Although this week marks the signature submission deadline for 2016 initiatives to the people, it’s worth remembering that there are two initiatives to the 2016 Legislature that were previously certified to the ballot at the beginning of this year. Neither was acted on by the House and Senate, so the people will decide their fate in November. The first initiative voters will see on their ballot is CarbonWA’s I‑732, and we tested its ballot title last month in our end-of-spring poll.
Here’s what we found:
There will be a measure on Washington’s November 2016 ballot called Initiative 732, concerning taxes. The description reads as follows: This measure would impose a carbon emission tax on certain fossil fuels and fossil-fuel-generated electricity, reduce the sales tax by one percentage point and increase a low-income exemption, and reduce certain manufacturing taxes. If the election were being held now, would you definitely vote yes, probably vote yes, probably vote no, or definitely vote no on Initiative 732?
- Yes: 52%
- Definitely vote yes: 21%
- Probably vote yes: 31%
- No: 39%
- Probably vote no: 21%
- Definitely vote no: 18%
- Not sure: 8%
This survey of 679 likely Washington State voters was in the field from June 14th-15th, 2016; all respondents participated via landline. The poll has a margin of error of +/- 3.8% at the 95% confidence level.
These are the best numbers we’ve seen for the I‑732 ballot title, but still not very robust considering that progressives are not unified behind I‑732 and considering that is likely going to need to withstand a NO campaign with some money behind it. There’s simply no cushion, no margin for error in these numbers.
Notice that the percentage of respondents definitely planning to vote for I‑732 is only 21%. Contrast that with the 56% of respondents who are definitely supportive of I‑1491 (extreme risk protection orders).
The Alliance for Jobs & Clean Energy, which NPI is a member of, previously tested the I‑732 ballot title and found that it started out at 39% in favor.
Average our survey’s findings with theirs, and you get 45.5% Yes. That’s simply not where a Yes campaign wants to be heading into an election.
NPI has taken a position opposing I‑732, as has the Washington State Labor Council, the Washington State Democratic Party, OneAmerica, Fuse, and many other progressive organizations based here in the Pacific Northwest.
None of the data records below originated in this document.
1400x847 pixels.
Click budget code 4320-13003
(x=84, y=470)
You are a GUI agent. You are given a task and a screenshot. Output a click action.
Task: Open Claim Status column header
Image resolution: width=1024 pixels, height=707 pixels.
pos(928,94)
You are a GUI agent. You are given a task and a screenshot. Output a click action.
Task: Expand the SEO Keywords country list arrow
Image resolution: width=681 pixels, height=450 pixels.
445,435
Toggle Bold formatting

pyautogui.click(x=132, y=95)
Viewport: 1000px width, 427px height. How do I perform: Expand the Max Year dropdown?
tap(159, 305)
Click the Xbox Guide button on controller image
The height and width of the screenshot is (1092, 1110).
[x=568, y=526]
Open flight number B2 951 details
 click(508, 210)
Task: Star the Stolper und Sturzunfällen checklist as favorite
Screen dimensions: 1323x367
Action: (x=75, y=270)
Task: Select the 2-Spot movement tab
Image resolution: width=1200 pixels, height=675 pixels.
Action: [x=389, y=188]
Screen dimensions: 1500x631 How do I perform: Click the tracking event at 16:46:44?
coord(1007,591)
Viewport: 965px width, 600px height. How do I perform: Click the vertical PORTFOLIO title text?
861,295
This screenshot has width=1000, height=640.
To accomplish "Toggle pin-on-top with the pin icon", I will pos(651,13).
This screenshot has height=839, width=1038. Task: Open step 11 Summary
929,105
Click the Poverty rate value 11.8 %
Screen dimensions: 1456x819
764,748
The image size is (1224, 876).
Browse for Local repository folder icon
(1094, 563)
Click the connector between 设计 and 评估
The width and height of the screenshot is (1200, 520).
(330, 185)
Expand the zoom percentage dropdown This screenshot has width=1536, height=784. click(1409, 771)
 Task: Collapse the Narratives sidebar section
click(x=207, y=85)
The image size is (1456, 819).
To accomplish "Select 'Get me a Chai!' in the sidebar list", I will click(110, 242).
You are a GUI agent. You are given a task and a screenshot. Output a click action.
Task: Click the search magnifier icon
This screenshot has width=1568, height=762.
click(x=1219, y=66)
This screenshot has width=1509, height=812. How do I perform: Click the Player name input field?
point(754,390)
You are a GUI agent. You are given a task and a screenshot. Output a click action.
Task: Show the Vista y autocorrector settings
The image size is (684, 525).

The recently finished con voter’s pamphlet statement nicely summarizes our objections:
I‑732 will make Washington’s budget mess worse. A Department of Revenue analysis found I‑732 will cut funding available for education, health care, and other vital services by $797 million over the next six years. Our state faces a $5 billion deficit and court orders to meet basic education and mental health needs. I‑732 makes this situation worse.
Climate and Jobs
Climate policy must be comprehensive, so it doesn’t harm people and kill jobs. I‑732 fails this test. A clean-energy economy can reduce carbon emissions and reverse climate change while also creating family-wage jobs, rebuilding crumbling infrastructure, investing in areas hardest hit by pollution, and providing a “Just Transition” for workers and communities. I‑732 doesn’t do any of this. Instead, I‑732 imposes an accelerating carbon tax on businesses, with no provisions for compliance flexibility or energy-efficiency incentives. Some businesses will simply move their jobs and pollution across state lines.
Vulnerable families in communities near pollution hot spots and workers in energy intensive industries are hardest hit by pollution. But I‑732’s “Working Families Tax Exemption” provides less than half of this population with any relief from increased energy costs. These communities will need investments and jobs to make an equitable transition to a forward-thinking clean-energy economy. I‑732 ignores this. At a time when we are struggling to maintain good jobs and fund basic services, I‑732 would send Washington in the wrong direction.
Back when there was still time to put a campaign together, NPI urged the Alliance for Jobs & Clean Energy to stick to its pledge to qualify its own plan to the November ballot to compete with I‑732. Sadly, that didn’t happen.
We believe the best course of action now is to reject I‑732 in November and work to pass a comprehensive plan to stop pollution and address damage to the climate in the 2017 Legislature — if we get a Democratic Legislature. Otherwise, we’ll need to put together a new initiative campaign — hopefully one that excites progressives and gets near unanimous or unanimous support from the environmental movement.